*** Opening Data for processing ***

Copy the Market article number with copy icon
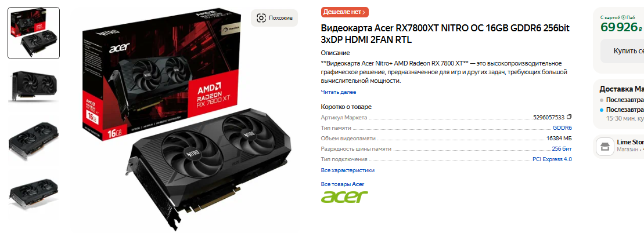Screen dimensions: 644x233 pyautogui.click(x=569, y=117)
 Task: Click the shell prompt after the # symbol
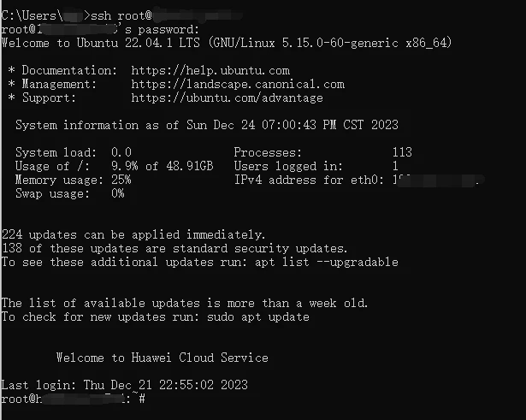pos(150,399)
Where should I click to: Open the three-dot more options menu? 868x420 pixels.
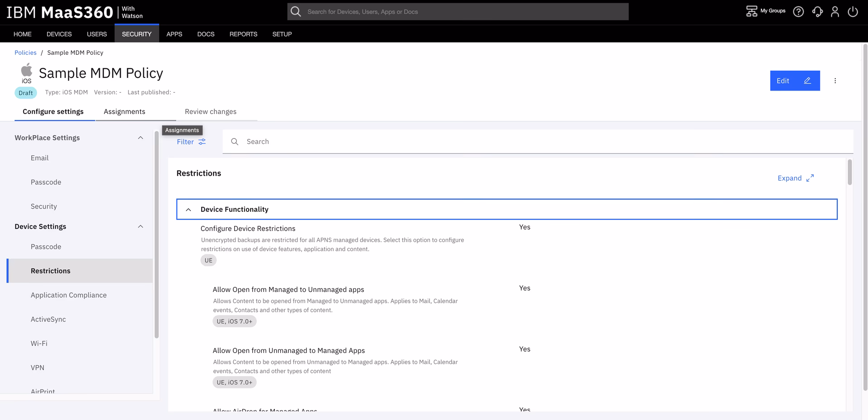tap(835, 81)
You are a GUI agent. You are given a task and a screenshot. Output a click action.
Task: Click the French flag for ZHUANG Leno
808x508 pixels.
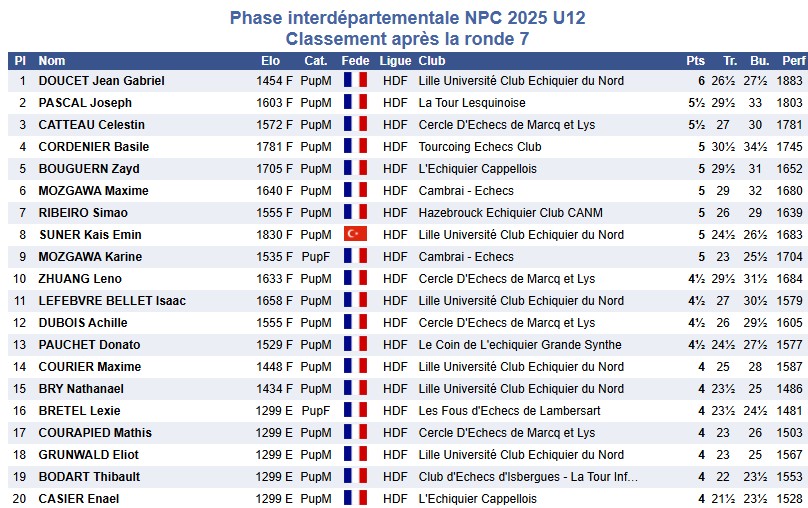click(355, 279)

*** Closing Data for processing ***
*** Opening Data for processing ***

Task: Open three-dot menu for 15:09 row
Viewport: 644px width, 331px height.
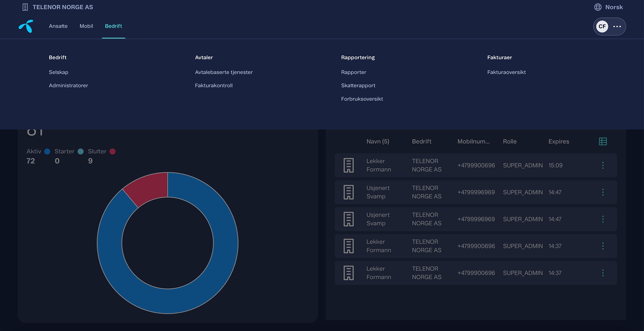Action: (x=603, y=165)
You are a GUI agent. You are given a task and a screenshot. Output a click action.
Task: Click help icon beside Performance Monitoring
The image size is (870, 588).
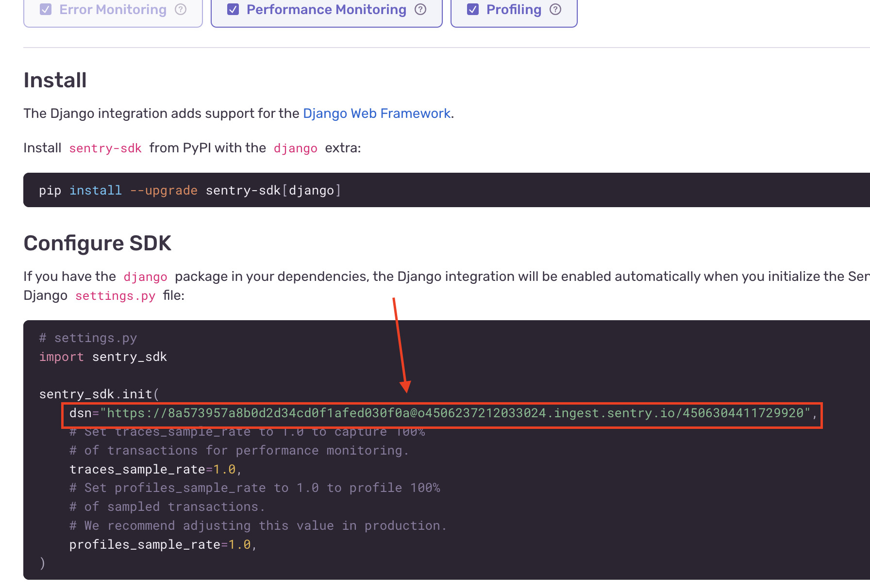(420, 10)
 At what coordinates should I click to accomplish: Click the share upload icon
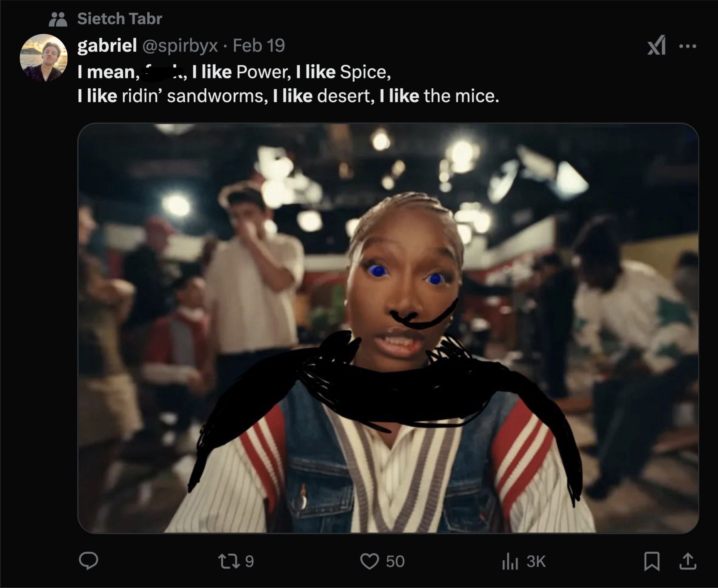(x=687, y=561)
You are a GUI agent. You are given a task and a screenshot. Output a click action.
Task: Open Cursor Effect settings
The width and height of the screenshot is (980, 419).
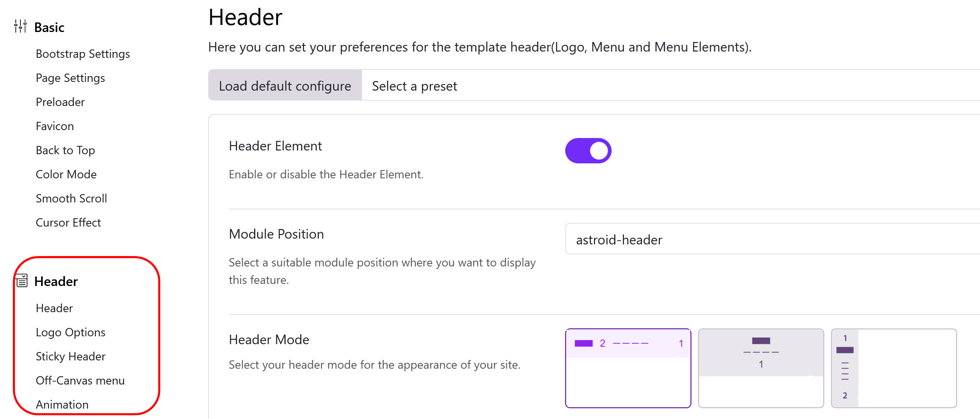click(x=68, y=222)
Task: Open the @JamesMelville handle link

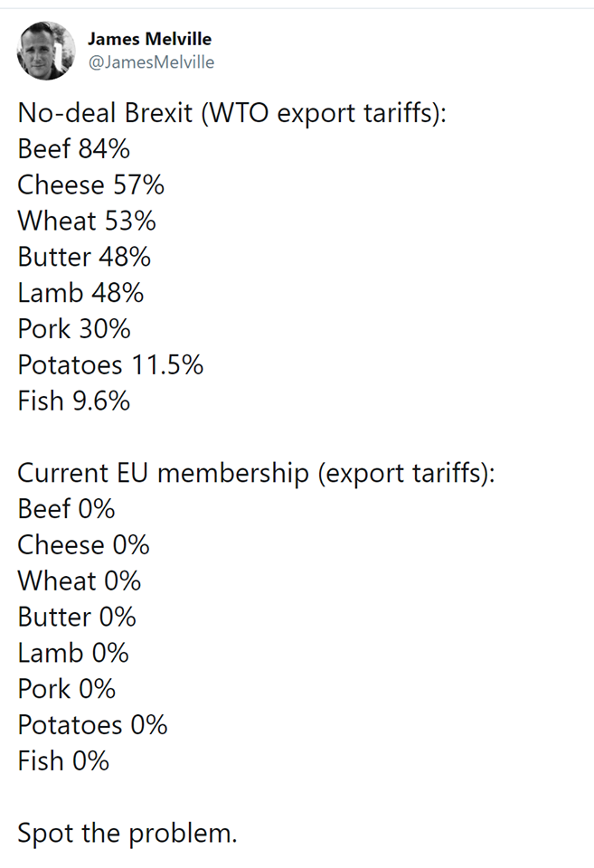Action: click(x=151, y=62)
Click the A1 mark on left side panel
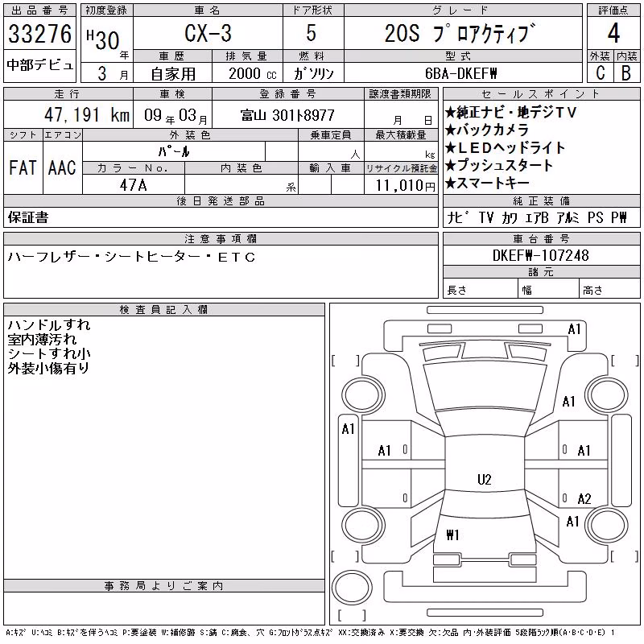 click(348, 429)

*** Closing Data for processing ***
*** Opening Data for processing ***

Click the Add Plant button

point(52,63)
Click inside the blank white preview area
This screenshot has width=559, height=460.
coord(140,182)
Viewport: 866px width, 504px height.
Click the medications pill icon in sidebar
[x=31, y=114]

*** Closing Data for processing ***

## Exercise
With pictures omitted, repeat the entries above word for word from the line holding "At what coordinates" down to the line holding "Task: Open Cursor Effect settings", keeping both of those lines.

## Answer space
 At what coordinates should I click to accomplish: Click the share upload icon
(x=687, y=561)
You are a GUI agent. You are given a task and a screenshot. Output a click action.
Task: Open Cursor Effect settings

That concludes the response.